There’s a sensual quality to the whole country that is very visceral.
Worst travelling experience?
When we were shooting the film The City of Your Final Destination in Argentina, we were out in The Pampas area where the roads were very, very bad and many cars flipped over because the roads were not maintained. The gas tanks were all in the trunks which was pretty nerve wracking.
A few actors were in some pretty bad car accidents there but I managed to survive. I always told my driver that I was in no rush and to go very, very slowly.
What do you hate about holidays?
I get very nervous going through airport security. I don’t know why but I just get very unnerved that there are people ahead of me, people behind me and everybody’s rushing. I get very unsettled and I start dropping things. I get very knocked off my game.
I’ve never been pulled aside by officials but once I was so nervous that I sliced my thumb with a paper cut and blood was all over the place. My passport has blood all over it.

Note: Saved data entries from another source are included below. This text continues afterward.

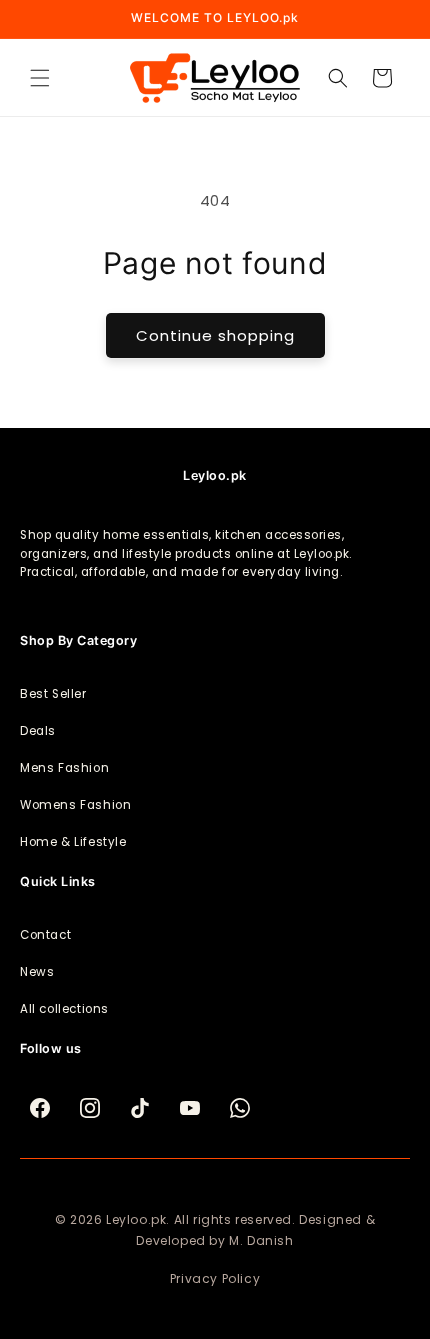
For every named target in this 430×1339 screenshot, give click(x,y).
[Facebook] (40, 1108)
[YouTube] (190, 1108)
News (37, 972)
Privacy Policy (215, 1278)
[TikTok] (140, 1108)
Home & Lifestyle (73, 842)
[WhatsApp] (240, 1108)
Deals (38, 731)
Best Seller (53, 694)
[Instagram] (90, 1108)
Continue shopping (215, 335)
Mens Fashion (64, 768)
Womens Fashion (75, 805)
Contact (45, 935)
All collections (64, 1009)
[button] (40, 78)
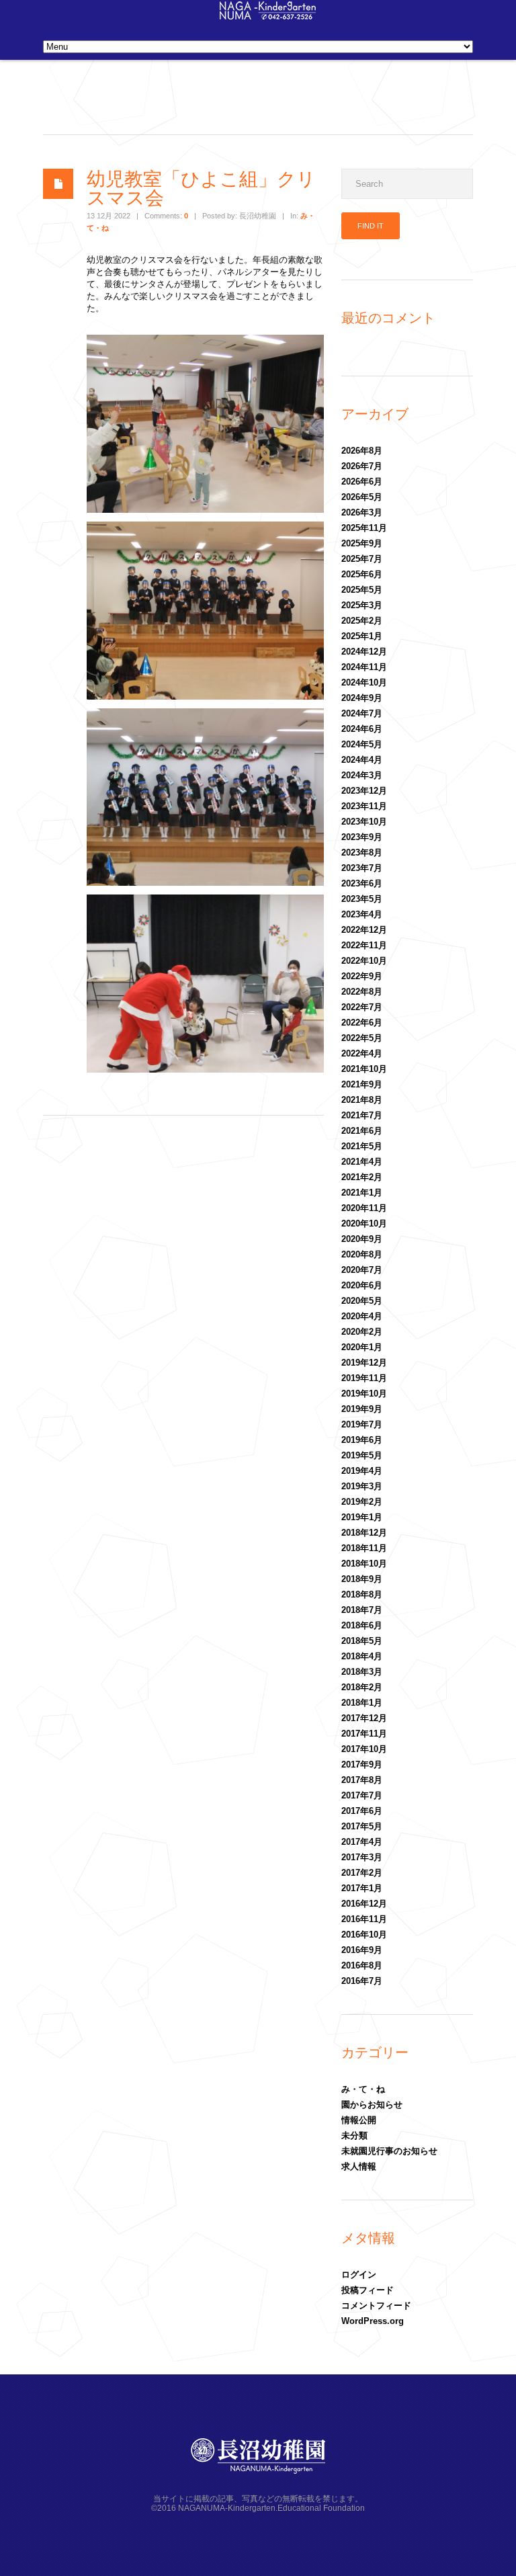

I’m not normally a nervous person but when I’m at the airport, I just feel like everyone behind me in the line is annoyed with me. Or I think I’m the one that’s holding up the line.
In London, I like to stay in the Firmdale Hotels, which are beginning to feel like home to me. The staff really get to know you and they all remember you. It’s a really lovely feeling.
I don’t really want to plug an airline one over the other but I would certainly say that a flat bed makes a huge difference. It’s a huge luxury to have that. And honestly if I’m doing a short trip, I have no problem flying in coach [economy] class.
What’s your best piece of travel advice?
I firstly pack everything I want to take into the suitcase and then I take half of it out. I also follow a very specific recipe for beating jet lag, at least for whenever I travel to England.
I always take a night flight and I eat before I get on the plane. When I get on the plane, I immediately go to sleep. I try to sleep the whole night through.
Then I wake up and have a cup of coffee on the plane but I don’t eat. I then get to the hotel, take a shower, go for walk outside and then I sleep from 2pm to 4pm. You feel like hell when you wake up but then you’re pretty much on track.
What has travelling taught you?
It’s taught me a lot. You learn more about yourself than anything else because when you’re stripped away of everything familiar, you behave in a different way and you figure out weaknesses and strengths. It all becomes pretty clear.
I'll be going to Telluride, Colorado, where I’ve spent a lot of time before, at the end of the summer. It’s not the most easily accessible place in the world, but boy is it worth it when you get there.
I’m enjoying being in Manhattan where I’m filming at the moment and I have another movie opening in the UK later in the year so I’ll be back in London in the autumn.
Mr. Holmes, starring Laura Linney, is out in cinemas this month.